You may [think] you know this all ready, you may have been involved in a divorce and your attorney in that matter warned you about posting about your relationship – in any way – on Facebook, or Twitter, or Instagram, or Snapchat (yes Snapchat posts go away on their own, screen saves, however, live forever). Great advice. Now we need to take it a bit further.

Why? Simple: a post that catches you smiling, or mingling with a few friends, or your page shows you received dozens of birthday wishes, or you used a ton of smiley, happy emoticons over the last few months – all of that can now be used against you in a lawsuit. Actually, scratch the ‘can’ and substitute ‘will’ because in 2018 it’s routine for defense teams to check out your social media – before, during, and even after judgement. 

All of the examples above, by the way, have really happened. There’s the woman who worked in a university medical center whose chair collapsed one day causing a severe back injury. She could no longer ‘get around’ and was in severe pain. The company that made the chair – one of the biggies – scrolled through her Facebook page and noticed that she was smiling in her profile picture. On that image alone the defense was about to get the court to grant them total access to “every corner of her private social media presence.”
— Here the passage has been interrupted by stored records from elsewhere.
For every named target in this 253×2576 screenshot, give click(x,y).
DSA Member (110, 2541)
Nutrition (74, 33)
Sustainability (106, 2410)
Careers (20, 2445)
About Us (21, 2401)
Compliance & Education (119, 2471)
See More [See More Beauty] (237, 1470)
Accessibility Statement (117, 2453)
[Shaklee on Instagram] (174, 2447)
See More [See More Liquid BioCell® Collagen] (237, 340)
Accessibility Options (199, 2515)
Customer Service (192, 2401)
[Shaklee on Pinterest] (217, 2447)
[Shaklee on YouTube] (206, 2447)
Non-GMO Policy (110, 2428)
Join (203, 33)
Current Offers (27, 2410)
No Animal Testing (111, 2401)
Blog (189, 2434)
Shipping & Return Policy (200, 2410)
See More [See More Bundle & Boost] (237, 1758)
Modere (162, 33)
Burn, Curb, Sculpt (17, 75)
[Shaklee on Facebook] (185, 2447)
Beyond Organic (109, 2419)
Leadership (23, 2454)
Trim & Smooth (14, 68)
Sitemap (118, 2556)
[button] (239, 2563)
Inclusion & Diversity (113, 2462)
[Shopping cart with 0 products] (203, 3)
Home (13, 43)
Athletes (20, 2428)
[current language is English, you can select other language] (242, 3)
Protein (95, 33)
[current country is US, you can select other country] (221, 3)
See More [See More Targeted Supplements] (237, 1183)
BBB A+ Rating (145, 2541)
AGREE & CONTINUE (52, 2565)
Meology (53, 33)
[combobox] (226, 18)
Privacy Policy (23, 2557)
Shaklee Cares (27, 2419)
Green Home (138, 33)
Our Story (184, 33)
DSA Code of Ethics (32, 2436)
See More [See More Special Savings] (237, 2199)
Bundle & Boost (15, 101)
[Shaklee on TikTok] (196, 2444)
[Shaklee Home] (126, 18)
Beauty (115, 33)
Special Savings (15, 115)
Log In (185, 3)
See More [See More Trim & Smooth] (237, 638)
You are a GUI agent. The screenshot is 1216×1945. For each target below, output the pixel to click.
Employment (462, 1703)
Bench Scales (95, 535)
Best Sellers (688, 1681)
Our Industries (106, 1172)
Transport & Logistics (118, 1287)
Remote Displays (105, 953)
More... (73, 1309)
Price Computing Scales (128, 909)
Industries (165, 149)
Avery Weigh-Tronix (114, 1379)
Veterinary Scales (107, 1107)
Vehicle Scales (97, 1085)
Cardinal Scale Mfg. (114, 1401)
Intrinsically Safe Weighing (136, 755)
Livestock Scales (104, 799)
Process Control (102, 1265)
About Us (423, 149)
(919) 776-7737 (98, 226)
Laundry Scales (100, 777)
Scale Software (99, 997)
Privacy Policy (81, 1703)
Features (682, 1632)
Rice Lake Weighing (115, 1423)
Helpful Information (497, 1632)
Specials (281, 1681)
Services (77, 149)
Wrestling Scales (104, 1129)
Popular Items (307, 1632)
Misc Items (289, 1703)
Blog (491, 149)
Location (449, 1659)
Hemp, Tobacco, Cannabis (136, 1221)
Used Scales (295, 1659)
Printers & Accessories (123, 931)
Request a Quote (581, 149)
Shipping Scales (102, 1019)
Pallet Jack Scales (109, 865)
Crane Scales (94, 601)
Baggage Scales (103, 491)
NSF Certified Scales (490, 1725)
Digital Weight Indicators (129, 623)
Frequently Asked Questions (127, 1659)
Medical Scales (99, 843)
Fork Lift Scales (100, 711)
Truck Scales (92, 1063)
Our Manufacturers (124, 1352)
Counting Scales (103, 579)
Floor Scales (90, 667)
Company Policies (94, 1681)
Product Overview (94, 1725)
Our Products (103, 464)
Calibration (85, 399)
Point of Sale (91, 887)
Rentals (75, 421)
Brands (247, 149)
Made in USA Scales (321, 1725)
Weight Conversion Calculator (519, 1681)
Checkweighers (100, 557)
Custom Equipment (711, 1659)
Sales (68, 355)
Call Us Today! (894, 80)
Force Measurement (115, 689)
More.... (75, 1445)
Here’s the thing. People in pain, people in emotional distress, people grieving, and more do still occasionally smile. They still get Happy Birthdays on Facebook. They still may ‘gut it up’ and go to a family wedding or barbecue or reunion. None of that means they are ‘doing great.’ Yet the Courts are seeing it that way.

Here’s another thing: Facebook is a happy place. The dynamics of the site is overwhelmingly to share positive things (we’re not talking about the comments). Positive shares beget positive responses. No one wants to be a ‘Debbie Downer,’ no matter how lousy they feel while liking friends’ posts.

To quote a recent piece by Slate, “a Facebook user’s emotional performance on social media may be more influenced by the platform’s dynamics than by her own feelings . . . on Facebook, relentless positivity is the dominant affect.”

More from that article:

In a 2012 paper published in the Vanderbilt Journal of Entertainment & Technology Law, Kathryn R. Brown distilled recent research on social media psychology and found that users selectively screen photos to present themselves as “attractive” and “having fun,” and that they tune their personae to come across as “socially desirable,” “group-oriented,” and “smiling.” (But you didn’t need a study to tell you that.) Meanwhile, “individuals are unlikely to capture shameful, regrettable, or lonely moments with a camera . . .” 

. . . people don’t like people who post negative things on Facebook. If people who have experienced trauma aren’t posting sad emoji all the time, it doesn’t necessarily mean that they’re over it; it might just mean that they’re savvy. 

I can and do tell clients to be careful – very careful – on social media. I realize, as I do, that it’s a Quixotic task. ‘Be careful’ on a stage designed to elicit smiles and good wishes is hardly strong enough.

But how do I ask that of someone who may rely on the relationships on social media for support – especially house bound clients? I can’t, really, of course. Though I should. At least until the courts start to catch up to the psychology of social media and recognize that a smile isn’t always a smile.